_Work item_
Reproduce word for word the portion of the online gaming text below, starting at "- Focus- The" and ending at "recall important information.".

-- Page excerpt follows --

This report is backed up by research commissioned by The Office of the eSafety Commissioner into the use of online gaming by young people in July 2017. The research found that around 60% of young people played online games. Only 17% of respondents reported experiencing online bullying. When faced with online bullying, 42% of young people turned off chat, 41% ignored the bullying and 38% blocked bullies or stopped playing games with bullies.
Read more about the demographics of gaming in Australia with the Interactive Games and Entertainment Association’s ‘Digital Australia 2018 report‘. The IGEA also produced a series of videos exploring different aspects of gaming.
Read more about this research on the Office of the eSafety Commissioner’s ‘State of Play – Youth and online gaming in Australia.
The Benefits of Online Gaming
Playing online games can be good for you and your children! There are social, emotional and cognitive benefits to playing.
There is a negative stigma attached to playing video games from older generations as they see gamers transfixed on a screen and often dismiss that there could be any benefits gained from such an activity. However, online gaming can be positive for young people, as games require a level of interaction and skill from the player, unlike the passive viewing of television. This level of active involvement helps develop and improve parts of the brain.
WIRED conducted research into what impact video games have on the brain, and their hands-on testing resulted in the following:
- Cognitive strengthening- The ability to quickly comprehend and respond to data and stimuli.
- Hand-Eye coordination- The coordinated control of eye and hand movements along with the processing of visual input to guide actions.
- Perception- The sensory strength to see, hear and become aware of external stimuli.
- Focus- The ability to centre one’s engagement within an activity.
- Attention- The mental faculty of considering or taking notice of someone or something.
- Memory- Both the ability to store and recall important information.
- Response Time- The length of time taken for an individual to respond to external action point stimuli.
- Repetitive motion injuries from extensive gaming- Finger, Thumb, Wrist, Elbow, Shoulder and Neck Injuries are all products of repeated motions over a lengthy period of time.
- Unhealthy lifestyle- Excessive gaming can consume large portions of a user’s day, leading to neglecting physical activity, time spent outdoors and a balanced diet.
Going over the list above, all the Pros noted in the study seem to be of the human brain having a positive response to games, resulting in overall growth in cognitive ability and motor control, while the short list of Cons tend to be a result of excessive gaming. Both cons listed, simply require moderation and balance just like all things in life.
The key to moderation being that users need the self-awareness to monitor their engagement in an activity that can become highly addictive. Games have a powerful connection with the reward centres in the human brain and can be a quick and easy way for users to feel the euphoria of accomplishment without truly achieving anything outside of in-game objectives.
In conclusion, you will get more learning gain from smaller game sessions spread out over time rather than one big block, and cognitive function has only been observed to have either a positive effect or none whatsoever, there are no cases where gaming has caused cognitive damage or worsening in performance over time.

-- Page excerpt concluded --
-- Information provided follows --

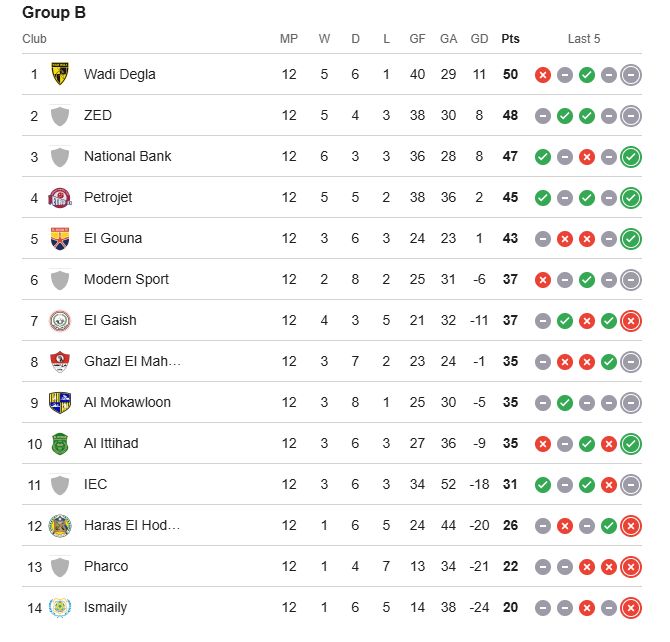
Task: Click the Petrojet club logo
Action: point(60,197)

-- Information provided concluded --

_Response to this exercise_
- Focus- The ability to centre one’s engagement within an activity.
- Attention- The mental faculty of considering or taking notice of someone or something.
- Memory- Both the ability to store and recall important information.